Electricity outages haven’t yet reached levels similar to those seen in Katrina, Rita, and other recent storms of note; slightly more than 300,000 outages were reported as of yesterday. The Electric Sub-Sector Coordinating Council (ESCC) leads coordination between the Department of Homeland Security, the Department of Energy, and the entire electric utility industry. Daily, and sometimes hourly, calls boosted situational awareness and response. Now, hundreds of line-worker crews from all around the country are headed to Texas and Louisiana to restore poles, wires, substations, and transmission lines.

With Congress set to return after Labor Day, the cost of a federal recovery package will be front and center, along with reauthorization of the National Flood Insurance Program. The first job is to assure swift and effective federal aid for the millions of people and thousands of businesses in need. But other policy discussions may take as long, or longer, than the actual physical recovery.

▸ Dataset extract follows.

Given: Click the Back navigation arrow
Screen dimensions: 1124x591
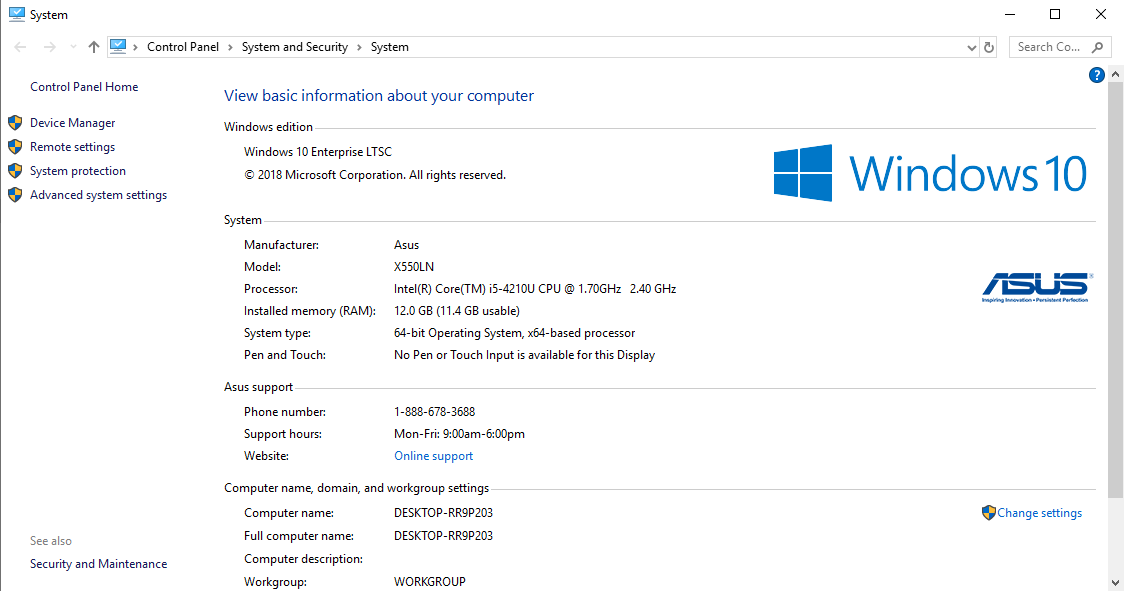Looking at the screenshot, I should click(21, 47).
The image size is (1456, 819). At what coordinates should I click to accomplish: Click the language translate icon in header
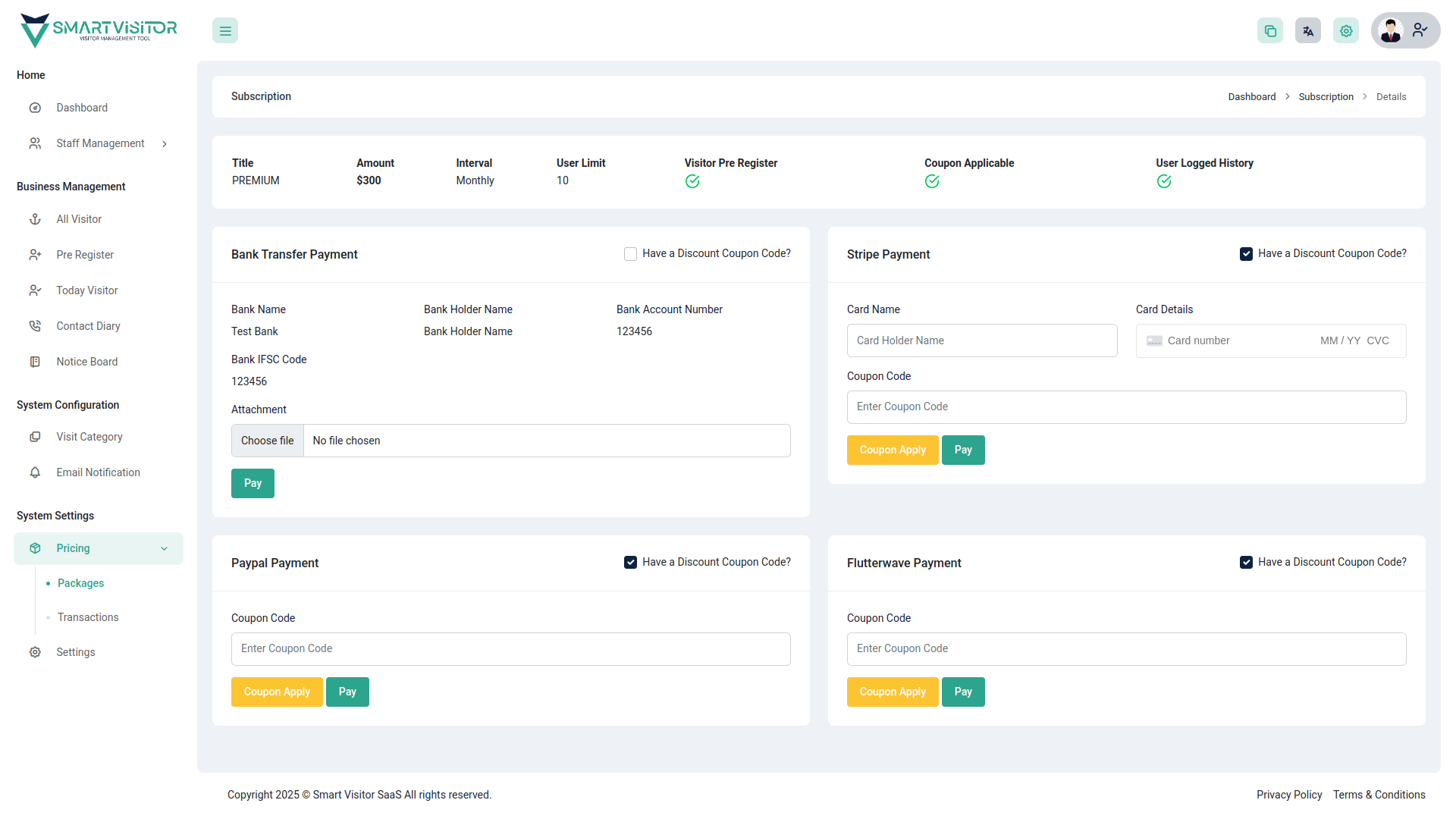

Already, interest groups who don’t support a balanced domestic energy portfolio are pushing out extreme rhetoric, describing the floodwaters as a toxic soup, and using the storm to rehash long-standing talking points. It seems likely that we’ll see renewed attacks on the Administration’s Executive Order to streamline federal permitting. Groups may also push for targeting Federal Energy Management Agency assistance to projects that pass arbitrary climate change tests.

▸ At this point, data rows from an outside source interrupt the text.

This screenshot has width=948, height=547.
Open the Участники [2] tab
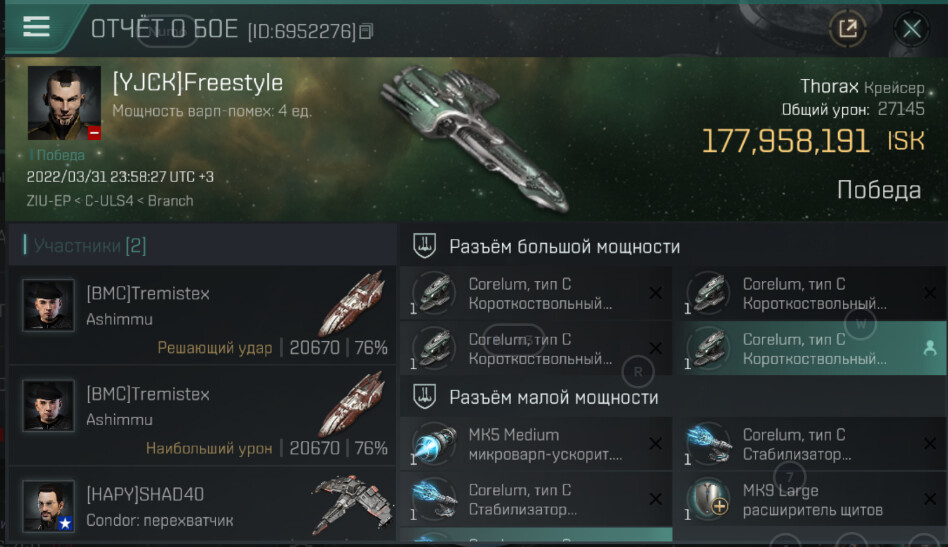89,245
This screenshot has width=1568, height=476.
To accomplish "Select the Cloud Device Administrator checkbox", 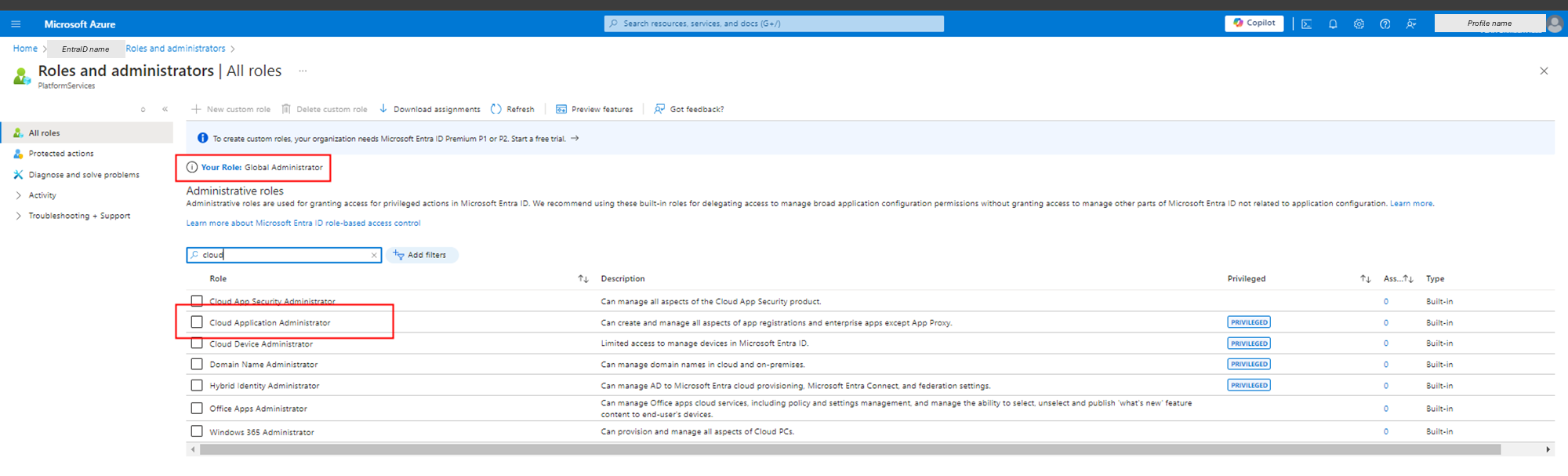I will [x=197, y=343].
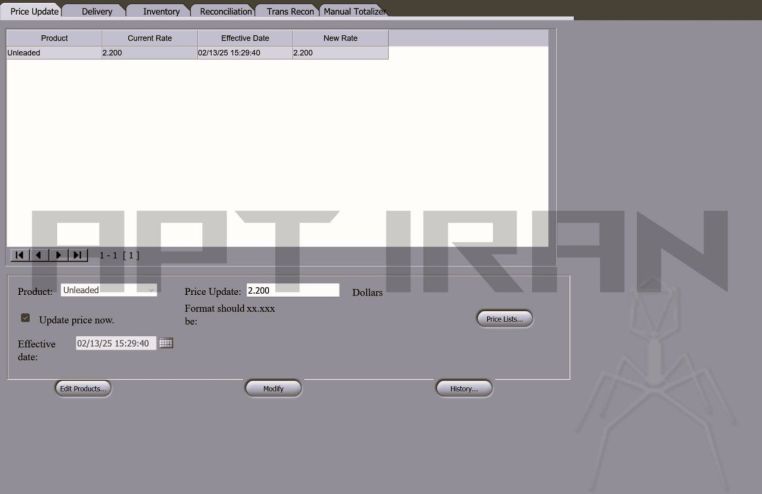Jump to the last page of records
The image size is (762, 494).
78,255
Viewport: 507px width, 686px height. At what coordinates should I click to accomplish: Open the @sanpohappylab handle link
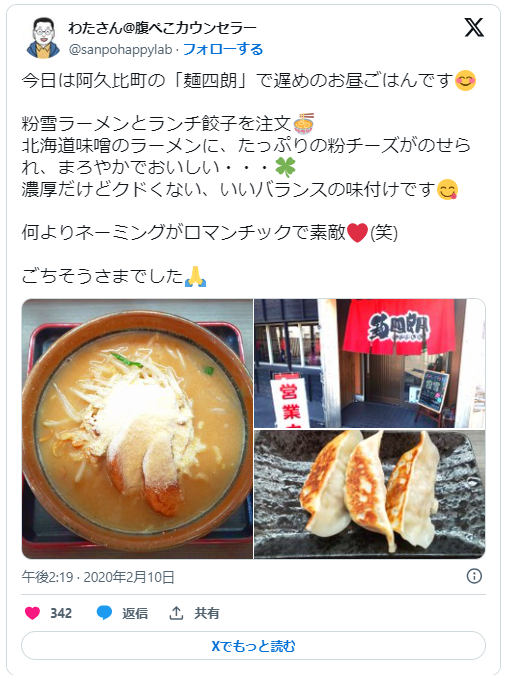(120, 49)
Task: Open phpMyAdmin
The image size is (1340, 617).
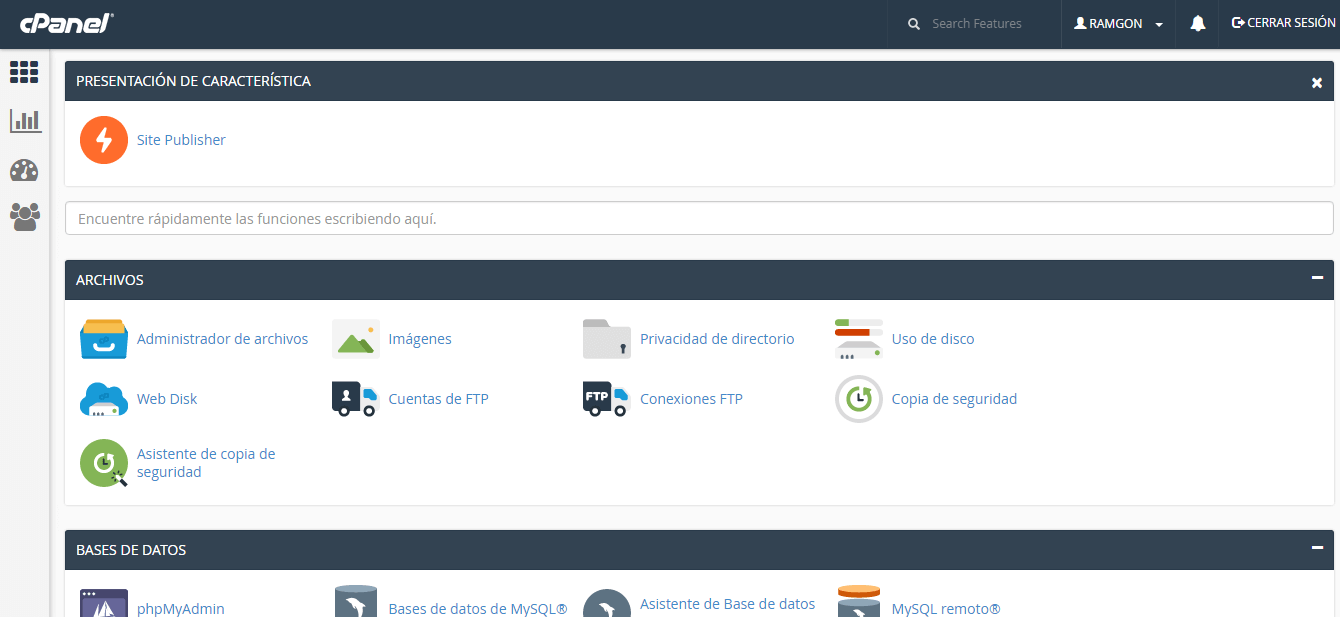Action: click(180, 608)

As these debates unfold, policymakers should step back from daily news about the storm and ask for more information. They can rely on many experts in federal agencies and the energy industry who have weathered multiple storms and recoveries. In every industry, and after every significant natural disaster, there are always lessons to learn and processes that can be improved. There are also examples of what went right that should be recorded and repeated.

Many policymakers understand the interconnected nature of our oil, natural gas, and electricity networks. Even though this was truly an unprecedented event, the U.S. energy industry by and large weathered the storm. Consumers benefited from the great diversity of energy sources used to generate electricity, as well as the regional and national networks of oil and natural gas pipelines. In all the post-event debate, PACE will make sure that story gets told.